Raw data

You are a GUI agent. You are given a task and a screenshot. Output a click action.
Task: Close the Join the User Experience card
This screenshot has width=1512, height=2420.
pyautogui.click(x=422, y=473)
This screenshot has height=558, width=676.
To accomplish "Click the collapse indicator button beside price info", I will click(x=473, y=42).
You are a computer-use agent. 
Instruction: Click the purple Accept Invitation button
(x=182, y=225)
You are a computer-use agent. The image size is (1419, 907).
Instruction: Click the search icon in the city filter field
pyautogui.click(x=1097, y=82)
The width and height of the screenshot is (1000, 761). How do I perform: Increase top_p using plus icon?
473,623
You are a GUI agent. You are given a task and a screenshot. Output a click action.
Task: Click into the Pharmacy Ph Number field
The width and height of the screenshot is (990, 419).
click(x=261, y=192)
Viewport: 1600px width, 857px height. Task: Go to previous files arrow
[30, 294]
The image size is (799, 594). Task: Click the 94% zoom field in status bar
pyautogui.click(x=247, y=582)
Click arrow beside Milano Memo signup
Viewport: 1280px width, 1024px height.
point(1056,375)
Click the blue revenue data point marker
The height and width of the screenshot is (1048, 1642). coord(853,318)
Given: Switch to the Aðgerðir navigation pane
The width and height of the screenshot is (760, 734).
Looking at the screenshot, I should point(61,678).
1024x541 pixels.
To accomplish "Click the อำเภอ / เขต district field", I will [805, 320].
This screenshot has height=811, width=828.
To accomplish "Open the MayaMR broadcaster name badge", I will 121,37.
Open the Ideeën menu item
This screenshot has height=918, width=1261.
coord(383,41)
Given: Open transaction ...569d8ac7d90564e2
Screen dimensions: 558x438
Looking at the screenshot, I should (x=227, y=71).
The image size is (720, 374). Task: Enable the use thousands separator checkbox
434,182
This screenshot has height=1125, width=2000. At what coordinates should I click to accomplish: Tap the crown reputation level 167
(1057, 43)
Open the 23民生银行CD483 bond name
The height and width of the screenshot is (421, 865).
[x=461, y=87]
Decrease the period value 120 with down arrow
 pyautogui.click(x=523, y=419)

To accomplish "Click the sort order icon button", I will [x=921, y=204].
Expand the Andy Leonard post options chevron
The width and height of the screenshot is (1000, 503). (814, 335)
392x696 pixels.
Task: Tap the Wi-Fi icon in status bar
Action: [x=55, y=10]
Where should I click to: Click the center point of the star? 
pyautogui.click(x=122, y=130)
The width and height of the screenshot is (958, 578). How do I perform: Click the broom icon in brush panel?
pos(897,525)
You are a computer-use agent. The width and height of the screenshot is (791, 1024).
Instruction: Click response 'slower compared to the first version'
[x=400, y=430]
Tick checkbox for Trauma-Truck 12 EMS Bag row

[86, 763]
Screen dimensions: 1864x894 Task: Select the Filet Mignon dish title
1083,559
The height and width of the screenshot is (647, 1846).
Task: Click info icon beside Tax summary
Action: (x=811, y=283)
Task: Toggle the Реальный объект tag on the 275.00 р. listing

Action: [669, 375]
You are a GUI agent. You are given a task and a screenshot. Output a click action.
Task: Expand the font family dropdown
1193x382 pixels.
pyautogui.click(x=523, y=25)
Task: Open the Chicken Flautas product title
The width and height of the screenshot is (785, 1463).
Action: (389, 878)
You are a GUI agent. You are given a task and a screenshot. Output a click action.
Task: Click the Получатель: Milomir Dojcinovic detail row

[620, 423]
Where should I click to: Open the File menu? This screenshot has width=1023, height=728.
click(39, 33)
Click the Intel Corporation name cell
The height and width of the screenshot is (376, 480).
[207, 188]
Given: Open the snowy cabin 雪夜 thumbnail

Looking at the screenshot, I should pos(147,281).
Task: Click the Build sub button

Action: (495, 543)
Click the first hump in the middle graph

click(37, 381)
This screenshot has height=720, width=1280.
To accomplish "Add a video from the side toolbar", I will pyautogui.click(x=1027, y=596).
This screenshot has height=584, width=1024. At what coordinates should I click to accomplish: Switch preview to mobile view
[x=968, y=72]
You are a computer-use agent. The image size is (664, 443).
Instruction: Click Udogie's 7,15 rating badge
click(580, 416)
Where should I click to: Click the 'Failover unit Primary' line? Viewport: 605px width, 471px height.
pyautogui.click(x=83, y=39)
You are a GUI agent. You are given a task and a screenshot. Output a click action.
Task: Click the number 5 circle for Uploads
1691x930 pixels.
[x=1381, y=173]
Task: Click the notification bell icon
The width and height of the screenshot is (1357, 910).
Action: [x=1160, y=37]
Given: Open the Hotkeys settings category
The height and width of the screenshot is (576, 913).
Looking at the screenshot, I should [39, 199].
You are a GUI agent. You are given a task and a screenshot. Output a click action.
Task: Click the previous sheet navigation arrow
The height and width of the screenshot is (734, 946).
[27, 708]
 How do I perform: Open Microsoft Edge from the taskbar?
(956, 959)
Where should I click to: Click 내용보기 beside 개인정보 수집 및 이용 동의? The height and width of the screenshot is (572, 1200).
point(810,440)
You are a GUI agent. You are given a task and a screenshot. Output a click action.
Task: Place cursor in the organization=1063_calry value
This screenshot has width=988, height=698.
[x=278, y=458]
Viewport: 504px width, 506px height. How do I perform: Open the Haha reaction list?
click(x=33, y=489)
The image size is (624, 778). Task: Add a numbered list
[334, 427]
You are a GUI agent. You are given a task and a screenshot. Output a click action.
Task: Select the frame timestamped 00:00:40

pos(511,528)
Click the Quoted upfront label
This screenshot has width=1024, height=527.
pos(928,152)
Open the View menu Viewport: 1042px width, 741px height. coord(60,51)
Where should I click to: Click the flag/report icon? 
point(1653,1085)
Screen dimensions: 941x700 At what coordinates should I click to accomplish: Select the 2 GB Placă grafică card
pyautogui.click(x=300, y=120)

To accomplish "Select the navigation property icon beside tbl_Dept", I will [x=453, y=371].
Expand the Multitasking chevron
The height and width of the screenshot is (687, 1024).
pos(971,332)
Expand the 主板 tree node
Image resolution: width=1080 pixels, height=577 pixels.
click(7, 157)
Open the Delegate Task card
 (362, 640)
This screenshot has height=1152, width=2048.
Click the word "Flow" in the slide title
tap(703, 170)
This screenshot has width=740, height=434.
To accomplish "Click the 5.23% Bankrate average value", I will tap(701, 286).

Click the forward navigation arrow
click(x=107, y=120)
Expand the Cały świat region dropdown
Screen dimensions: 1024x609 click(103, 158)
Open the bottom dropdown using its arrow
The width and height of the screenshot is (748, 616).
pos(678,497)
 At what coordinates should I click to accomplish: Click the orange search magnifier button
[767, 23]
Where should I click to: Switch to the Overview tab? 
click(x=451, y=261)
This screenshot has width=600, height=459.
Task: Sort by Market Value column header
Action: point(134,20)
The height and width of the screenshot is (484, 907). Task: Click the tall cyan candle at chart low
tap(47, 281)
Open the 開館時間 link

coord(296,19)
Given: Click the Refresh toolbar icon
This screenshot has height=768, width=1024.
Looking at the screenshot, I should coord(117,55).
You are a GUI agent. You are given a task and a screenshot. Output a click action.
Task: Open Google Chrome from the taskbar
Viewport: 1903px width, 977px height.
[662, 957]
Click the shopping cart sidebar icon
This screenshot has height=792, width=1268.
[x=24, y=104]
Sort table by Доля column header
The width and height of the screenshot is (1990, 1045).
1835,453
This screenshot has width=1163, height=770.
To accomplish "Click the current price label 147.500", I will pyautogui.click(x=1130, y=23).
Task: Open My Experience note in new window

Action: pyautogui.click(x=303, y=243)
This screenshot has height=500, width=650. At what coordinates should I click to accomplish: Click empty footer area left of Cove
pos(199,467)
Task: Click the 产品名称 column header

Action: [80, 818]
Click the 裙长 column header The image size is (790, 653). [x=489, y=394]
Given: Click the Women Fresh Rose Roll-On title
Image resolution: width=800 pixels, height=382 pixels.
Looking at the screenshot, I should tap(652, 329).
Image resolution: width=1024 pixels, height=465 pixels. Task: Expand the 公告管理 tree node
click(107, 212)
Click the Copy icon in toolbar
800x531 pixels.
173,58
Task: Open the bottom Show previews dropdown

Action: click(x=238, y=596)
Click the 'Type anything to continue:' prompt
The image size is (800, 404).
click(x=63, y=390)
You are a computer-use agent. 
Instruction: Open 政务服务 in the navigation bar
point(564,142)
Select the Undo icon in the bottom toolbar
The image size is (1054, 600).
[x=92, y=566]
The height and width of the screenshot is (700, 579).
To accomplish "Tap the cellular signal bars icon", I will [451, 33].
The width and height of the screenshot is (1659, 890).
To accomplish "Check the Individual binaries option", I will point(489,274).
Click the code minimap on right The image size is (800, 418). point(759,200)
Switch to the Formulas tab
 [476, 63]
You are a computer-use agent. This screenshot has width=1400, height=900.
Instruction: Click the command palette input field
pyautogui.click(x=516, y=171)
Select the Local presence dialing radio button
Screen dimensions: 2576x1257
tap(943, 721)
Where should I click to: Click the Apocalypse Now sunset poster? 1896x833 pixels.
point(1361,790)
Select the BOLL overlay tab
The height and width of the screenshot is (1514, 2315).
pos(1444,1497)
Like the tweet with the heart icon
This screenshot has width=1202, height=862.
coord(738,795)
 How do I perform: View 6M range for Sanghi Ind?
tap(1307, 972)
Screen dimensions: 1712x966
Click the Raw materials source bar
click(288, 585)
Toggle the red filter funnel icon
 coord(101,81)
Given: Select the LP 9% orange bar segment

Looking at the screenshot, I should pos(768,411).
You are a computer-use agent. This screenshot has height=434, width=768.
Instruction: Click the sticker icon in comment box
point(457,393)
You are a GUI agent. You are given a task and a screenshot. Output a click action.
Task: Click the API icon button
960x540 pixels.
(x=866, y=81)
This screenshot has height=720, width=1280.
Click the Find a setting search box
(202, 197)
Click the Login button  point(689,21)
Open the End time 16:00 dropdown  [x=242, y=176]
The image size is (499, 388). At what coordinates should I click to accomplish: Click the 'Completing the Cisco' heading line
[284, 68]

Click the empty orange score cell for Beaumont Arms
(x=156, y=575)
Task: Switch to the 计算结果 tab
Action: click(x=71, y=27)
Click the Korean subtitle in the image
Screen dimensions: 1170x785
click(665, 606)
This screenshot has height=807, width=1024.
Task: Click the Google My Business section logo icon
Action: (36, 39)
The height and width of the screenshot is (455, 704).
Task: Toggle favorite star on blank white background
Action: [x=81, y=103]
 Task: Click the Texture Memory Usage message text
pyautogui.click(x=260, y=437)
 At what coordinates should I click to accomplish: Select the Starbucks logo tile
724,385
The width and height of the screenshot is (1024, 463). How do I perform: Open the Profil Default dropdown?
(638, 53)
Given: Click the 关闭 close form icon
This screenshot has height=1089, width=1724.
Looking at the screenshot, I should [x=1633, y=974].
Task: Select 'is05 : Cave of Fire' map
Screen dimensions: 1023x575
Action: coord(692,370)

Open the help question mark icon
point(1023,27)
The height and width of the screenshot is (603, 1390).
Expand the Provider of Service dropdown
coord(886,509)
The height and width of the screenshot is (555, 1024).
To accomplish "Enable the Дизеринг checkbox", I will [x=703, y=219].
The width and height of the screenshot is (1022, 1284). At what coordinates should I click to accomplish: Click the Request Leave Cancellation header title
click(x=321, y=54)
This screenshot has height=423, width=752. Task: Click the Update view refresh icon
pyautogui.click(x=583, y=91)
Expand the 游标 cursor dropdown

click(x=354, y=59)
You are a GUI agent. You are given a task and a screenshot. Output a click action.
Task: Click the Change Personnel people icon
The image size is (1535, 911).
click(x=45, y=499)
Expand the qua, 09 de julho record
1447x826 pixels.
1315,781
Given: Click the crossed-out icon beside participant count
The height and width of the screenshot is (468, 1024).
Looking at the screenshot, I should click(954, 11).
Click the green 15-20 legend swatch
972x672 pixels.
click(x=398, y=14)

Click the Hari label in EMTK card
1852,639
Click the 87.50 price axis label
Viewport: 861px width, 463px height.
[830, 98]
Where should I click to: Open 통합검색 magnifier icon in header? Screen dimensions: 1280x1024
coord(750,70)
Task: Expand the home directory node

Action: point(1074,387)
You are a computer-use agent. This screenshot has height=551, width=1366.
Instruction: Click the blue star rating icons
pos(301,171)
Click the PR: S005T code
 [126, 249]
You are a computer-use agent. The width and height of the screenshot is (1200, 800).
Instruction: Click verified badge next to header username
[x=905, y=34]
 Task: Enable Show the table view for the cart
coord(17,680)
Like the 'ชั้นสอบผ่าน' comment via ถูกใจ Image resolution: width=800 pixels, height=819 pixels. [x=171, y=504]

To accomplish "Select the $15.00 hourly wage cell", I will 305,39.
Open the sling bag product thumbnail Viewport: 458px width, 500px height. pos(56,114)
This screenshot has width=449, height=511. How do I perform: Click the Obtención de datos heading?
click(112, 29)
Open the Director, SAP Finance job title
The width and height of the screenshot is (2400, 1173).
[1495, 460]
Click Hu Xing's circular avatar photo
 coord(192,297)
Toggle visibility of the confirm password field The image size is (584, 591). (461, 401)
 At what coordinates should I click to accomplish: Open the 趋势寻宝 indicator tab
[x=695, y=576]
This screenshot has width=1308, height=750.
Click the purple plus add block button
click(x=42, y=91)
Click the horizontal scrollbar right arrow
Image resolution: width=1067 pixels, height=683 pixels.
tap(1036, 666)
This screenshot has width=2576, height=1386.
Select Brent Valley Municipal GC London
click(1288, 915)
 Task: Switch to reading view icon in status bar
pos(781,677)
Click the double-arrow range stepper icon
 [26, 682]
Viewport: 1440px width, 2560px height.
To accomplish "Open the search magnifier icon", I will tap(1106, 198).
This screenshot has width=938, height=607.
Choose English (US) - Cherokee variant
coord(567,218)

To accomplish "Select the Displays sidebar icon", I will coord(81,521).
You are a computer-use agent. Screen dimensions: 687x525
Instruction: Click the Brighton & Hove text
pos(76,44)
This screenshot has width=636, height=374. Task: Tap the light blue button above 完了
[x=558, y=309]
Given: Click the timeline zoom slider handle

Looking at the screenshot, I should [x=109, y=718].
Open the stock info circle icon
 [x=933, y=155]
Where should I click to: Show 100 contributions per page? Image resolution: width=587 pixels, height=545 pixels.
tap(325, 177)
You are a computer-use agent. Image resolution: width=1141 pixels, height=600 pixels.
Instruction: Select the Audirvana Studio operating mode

Task item
Find the string "price" in the records, then copy each line where it occurs.

Your solution
To accomplish "Click the collapse indicator button beside price info", I will click(x=473, y=42).
To accomplish "Click the current price label 147.500", I will pyautogui.click(x=1130, y=23).
Click the 87.50 price axis label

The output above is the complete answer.